Compito. Nel testo da leggere, chi ha elaborato lo scritto su cui si basa il manifesto di Rivolta femminile?

Testo da leggere.
--

Manifesto di rivolta femminile

Manifesto di Rivolta femminile

Nel luglio del 1970 sui muri di Roma appare il manifesto della rivista Rivolta femminile, basato su un testo elaborato da Carla Lonzi, Carla Accardi ed Elvira Banotti.

“Le donne saranno sempre divise le une dalle altre? Non formeranno mai un corpo unico?” (Olympe de Gouges, 1791).

• La donna non va definita in rapporto all’uomo.
• Su questa coscienza si fondano tanto la nostra lotta quanto la nostra libertà.
• L’uomo non è il modello a cui adeguare il processo della scoperta di sé da parte della donna.
• La donna è l’altro rispetto all’uomo. L’uomo è l’altro rispetto alla donna. L’uguaglianza è un
tentativo ideologico per asservire la donna a più alti livelli.
• Identificare la donna all’uomo significa annullare l’ultima via di liberazione. Liberarsi per la
donna non vuol dire accettare la stessa vita dell’uomo perché è invivibile, ma esprimere il suo
senso dell’esistenza.
• La donna come soggetto non rifiuta l’uomo come soggetto, ma lo rifiuta come ruolo assoluto.
• Nella vita sociale lo rifiuta come ruolo autoritario.
• Finora il mito della complementarietà è stato usato dall’uomo per giustificare il proprio potere.
• Le donne sono persuase fin dall’infanzia a non prendere decisioni e a dipendere da persona
“capace” e “responsabile”: il padre, il marito, il fratello…
• L’immagine femminile con cui l’uomo ha interpretato la donna è stata una sua invenzione.
• Verginità, castità, fedeltà, non sono virtù; ma vincoli per costruire e mantenere la famiglia.
• L’onore ne è la conseguente codificazione repressiva.
• Nel matrimonio la donna, privata del suo nome, perde la sua identità significando il passaggio
di proprietà che è avvenuto tra il padre di lei e il marito.
• Chi genera non ha la facoltà di attribuire ai figli il proprio nome: il diritto della donna è stato
ambito da altri di cui è diventato il privilegio.
• Ci costringono a rivendicare l’evidenza di un fatto naturale.
• Riconosciamo nel matrimonio l’istituzione che ha subordinato la donna al destino maschile.
• Siamo contro il matrimonio.
• Il divorzio è un innesto di matrimoni da cui l’istituzione esce rafforzata.
• La trasmissione della vita, il rispetto della vita, il senso della vita sono esperienza intensa della
donna e valori che lei rivendica.
• Il primo elemento di rancore della donna verso la società sta nell’essere costretta ad affrontare
la maternità come un aut-aut.
• Denunciamo lo snaturamento di una maternità pagata al prezzo dell’esclusione.
• La negazione della libertà d’aborto rientra nel veto globale che viene fatto all’autonomia della
donna.

--

Dati forniti.

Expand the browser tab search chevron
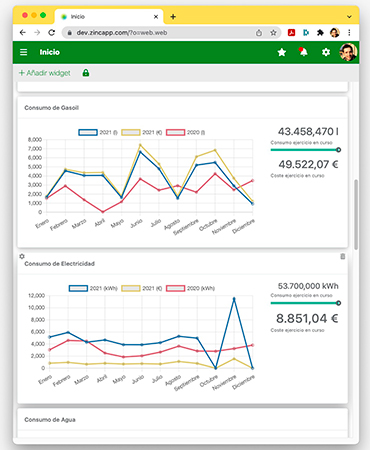370x450 pixels. (x=349, y=17)
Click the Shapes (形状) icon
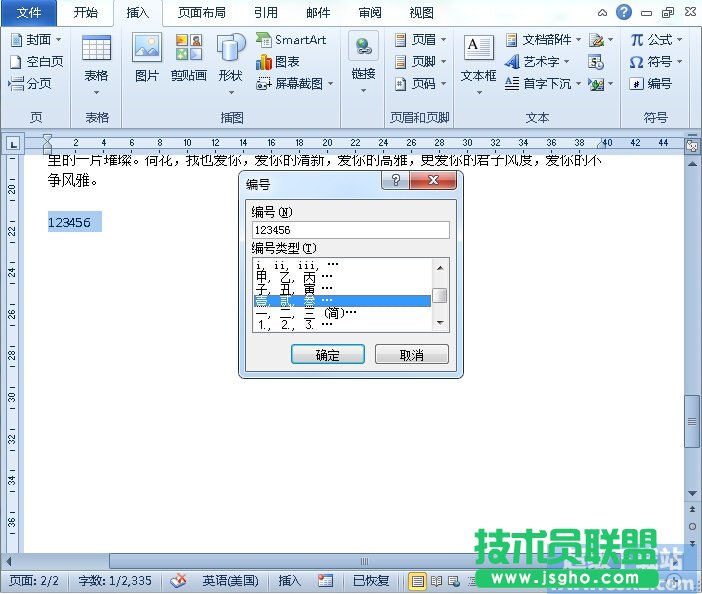The height and width of the screenshot is (594, 702). tap(231, 58)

--

Risposta. Carla Lonzi, Carla Accardi ed Elvira Banotti.